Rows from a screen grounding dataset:
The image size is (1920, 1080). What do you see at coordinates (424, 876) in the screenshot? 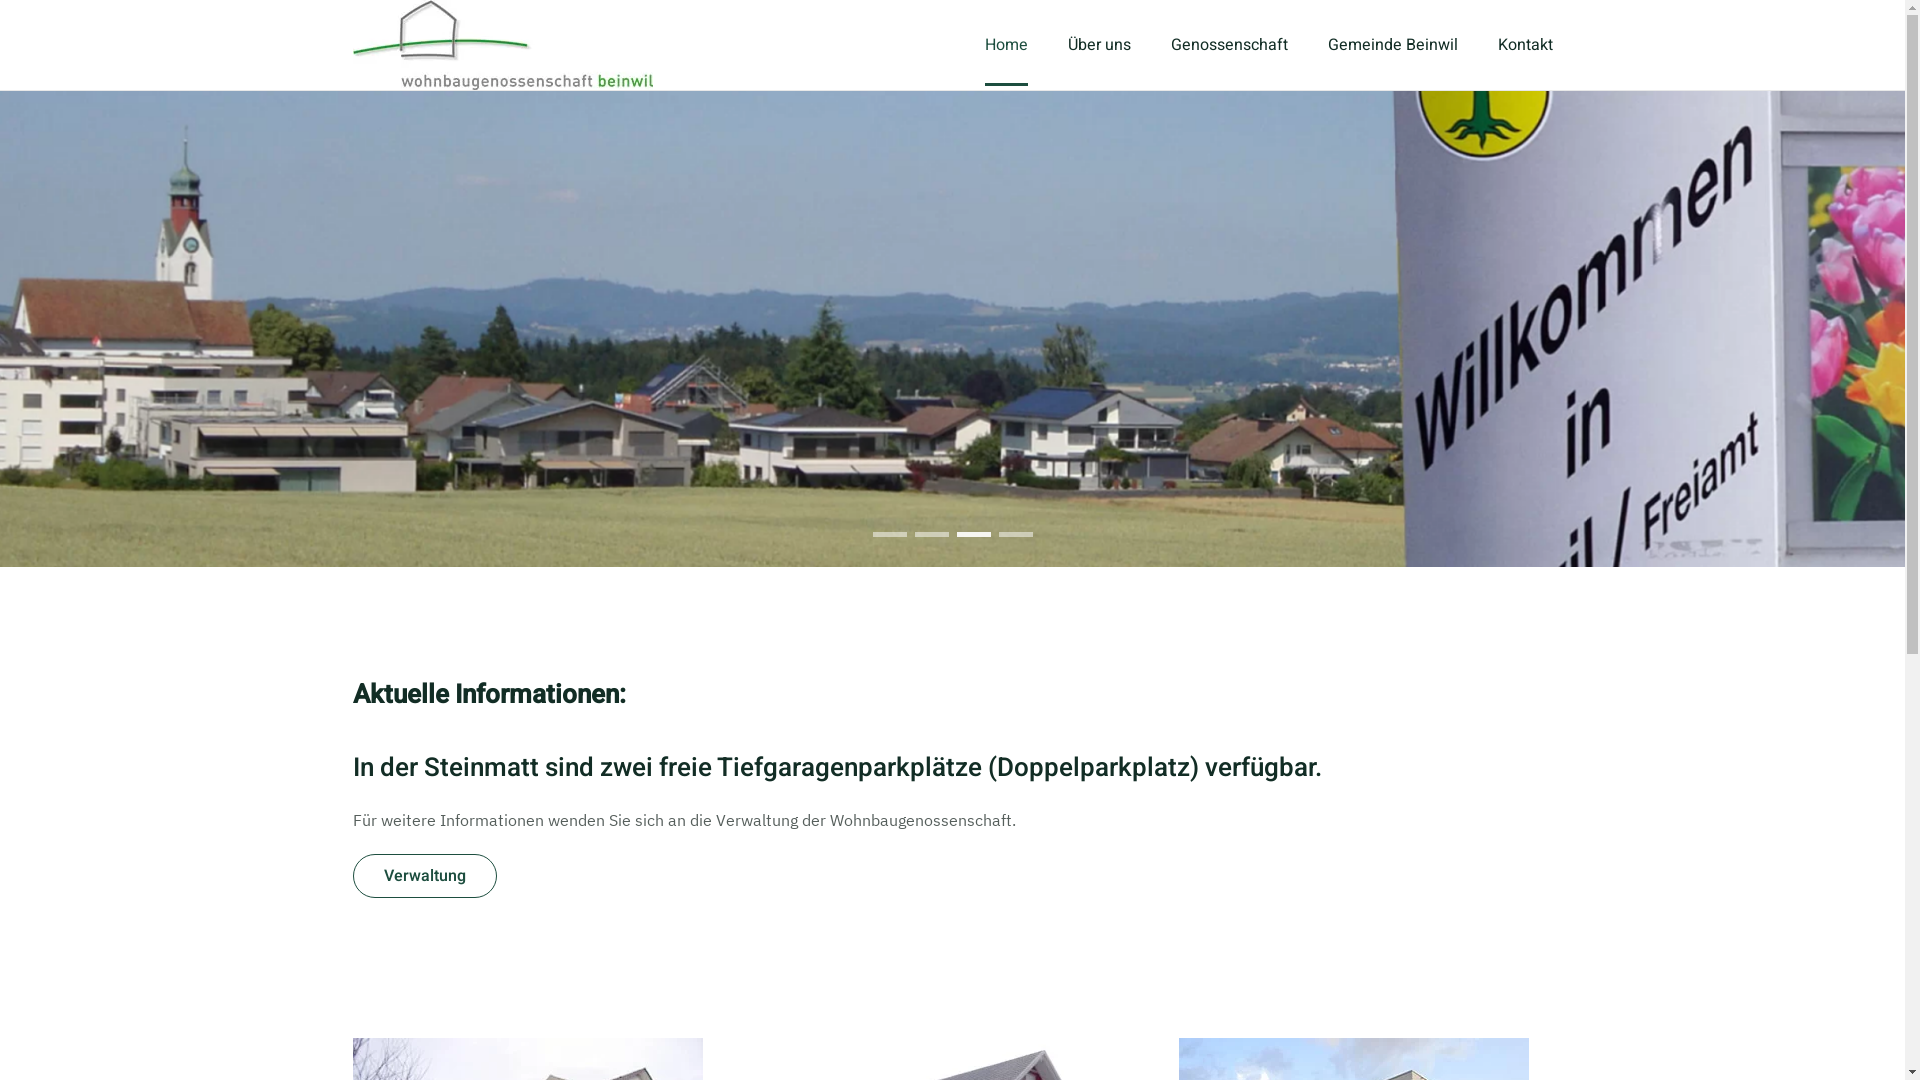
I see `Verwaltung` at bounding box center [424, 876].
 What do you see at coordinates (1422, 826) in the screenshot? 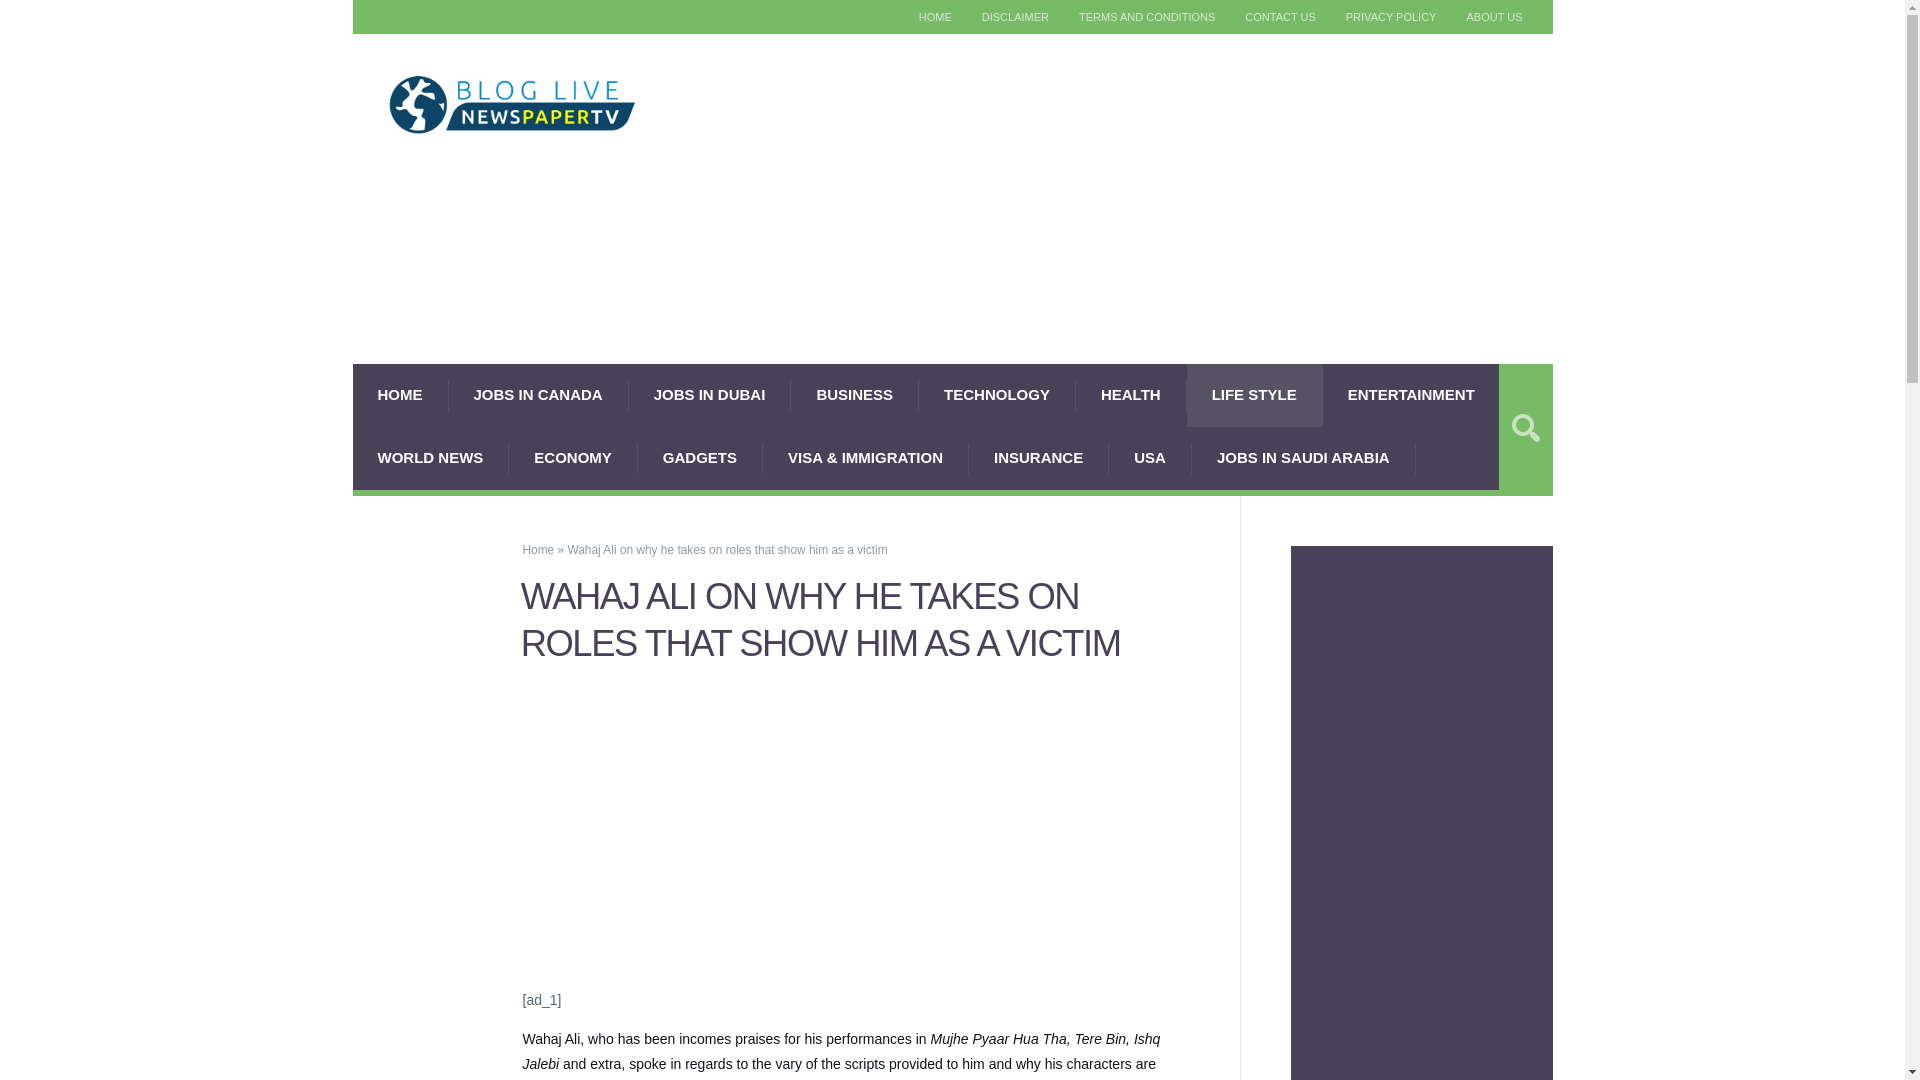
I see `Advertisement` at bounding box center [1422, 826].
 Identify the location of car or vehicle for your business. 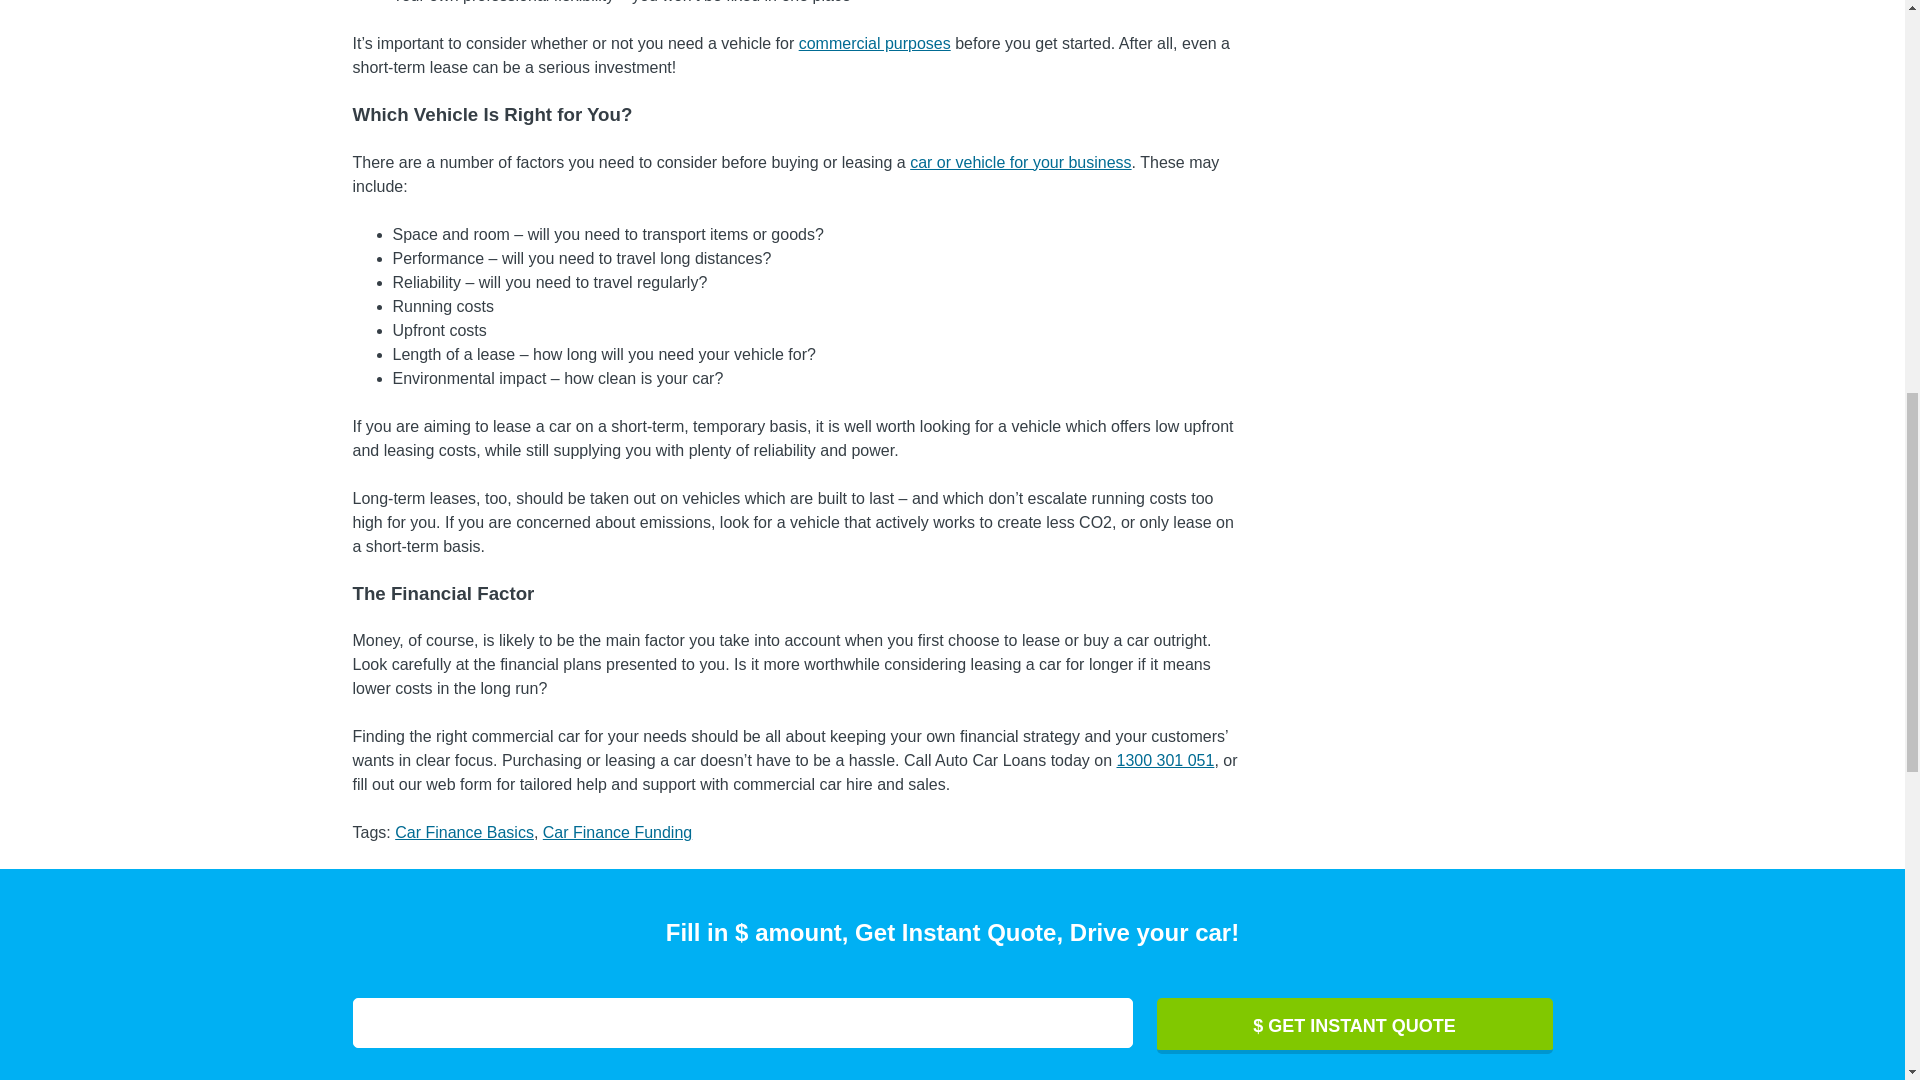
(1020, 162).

* Task brief: Copy the records above line for line, without the pictures.

* Expected answer:
The image size is (1920, 1080). What do you see at coordinates (424, 876) in the screenshot? 
I see `Verwaltung` at bounding box center [424, 876].
 What do you see at coordinates (1422, 826) in the screenshot? 
I see `Advertisement` at bounding box center [1422, 826].
 Identify the location of car or vehicle for your business. 
(1020, 162).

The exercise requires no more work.